However, mRNA therapeutic vaccines face several challenges. First, targeting an earlier line of treatment for patients in combination with another IO agent will probably require a long follow-up time and a pivotal trial involving direct comparison with an IO monotherapy arm; both requirements represent high clinical and regulatory risks. We therefore used an average POS that is lower than the average for oncology (Supplementary information). Second, to unlock the PCV market potential, challenges in achieving an optimized manufacturing and commercial pathway need to be addressed. PCVs need long manufacturing lead times (usually 4 weeks to 3 months), which would be longer than CAR-T cell therapies (typically 2 weeks). One solution is to identify patient subgroups that share similar tumour-associated antigens to enable scale of production. We see mRNA companies partnering with genomics companies to develop companion diagnostics, which should help to address issues in identifying and segmenting potential patients.

Taking into account the above factors, as well as target population sizes, competition across and within modalities, pricing, market penetration and higher risk, we estimate the average PCV product’s peak sales to be ~$5 billion, and single disease-focused products to be ~$1.3 billion. The total market (risk-adjusted) is estimated to be $7–10 billion in 2035 (Fig. 2).

Therapeutics. Therapeutics will be an opportunistic area for mRNA products, involving many indications, but whether they will have clinical advantages over other modalities is unclear and there are also high clinical risks. Long-term opportunities will depend on technological advances in areas such as delivery systems and gene editing.

For protein replacement therapy, in some cases mRNA platforms could have delivery advantages compared with standard recombinant protein strategies, but face technical challenges that do not yet have clear near-term solutions, including lack of organ selectivity, a potential need for frequent delivery and high immunogenicity. Initially, this might limit mRNA therapeutics to addressing a subset of oncology indications where treatment agents harness the immune system; for example, an mRNA encoding a bispecific antibody that binds to CD3 on T cells and a target antigen on tumour cells. For genetic disorders and rare diseases, mRNA therapeutics will probably need to compete with gene therapies. These are at a more advanced clinical stage in genetic disorders and could provide patients with a more sustained supply of therapeutic proteins.

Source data

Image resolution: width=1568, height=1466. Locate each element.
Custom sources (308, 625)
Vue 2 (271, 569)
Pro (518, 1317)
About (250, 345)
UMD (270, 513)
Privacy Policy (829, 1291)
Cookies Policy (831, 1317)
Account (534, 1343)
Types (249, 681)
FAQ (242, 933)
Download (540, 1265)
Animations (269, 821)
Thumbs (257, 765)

USING THE INFORMATION =
[1] In the mRNA market passage, how long are the manufacturing lead times for PCVs?
[2] Continue the mRNA market passage from the point where it stops.

OUTPUTS FOR THE TASKS =
[1] Usually 4 weeks to 3 months.

[2]
Given the above, we applied a 10–30% share of mRNA among modalities for therapeutics and we lowered the mRNA therapeutic POS to below average in each therapeutic area. Based on this, we projected average global pipeline asset peak sales in oncology, respiratory diseases (primarily cystic fibrosis) and rare diseases to be around $1.1 billion, $1.8 billion and $500 million, respectively. We estimate the overall risk-adjusted 2035 market size to be $4–5 billion (Fig. 2).

Outlook

In the short term, the mRNA product market is based only on COVID-19 vaccine sales, and we estimate it will be worth more than $50 billion in 2021 (Fig. 2). Between 2023 and 2025, we anticipate a decline due to decreased need for COVID-19 vaccines in major markets and a lack of new product launches, while booster shots and wider global use may support sales of ~$20 billion. The market is then anticipated to grow from 2028 as other prophylactic vaccines and therapeutic vaccines enter, reaching $23 billion in 2035. Prophylactic vaccines are still expected to be the cornerstone, with more than 50% revenue up to 2035. Therapeutic vaccines for cancer are estimated to contribute ~30% of mRNA product sales, with therapeutics contributing less than 20%. Overall, we believe mRNA has the potential to become a competitive modality across broad applications, especially as further advances in improving delivery and stability are made.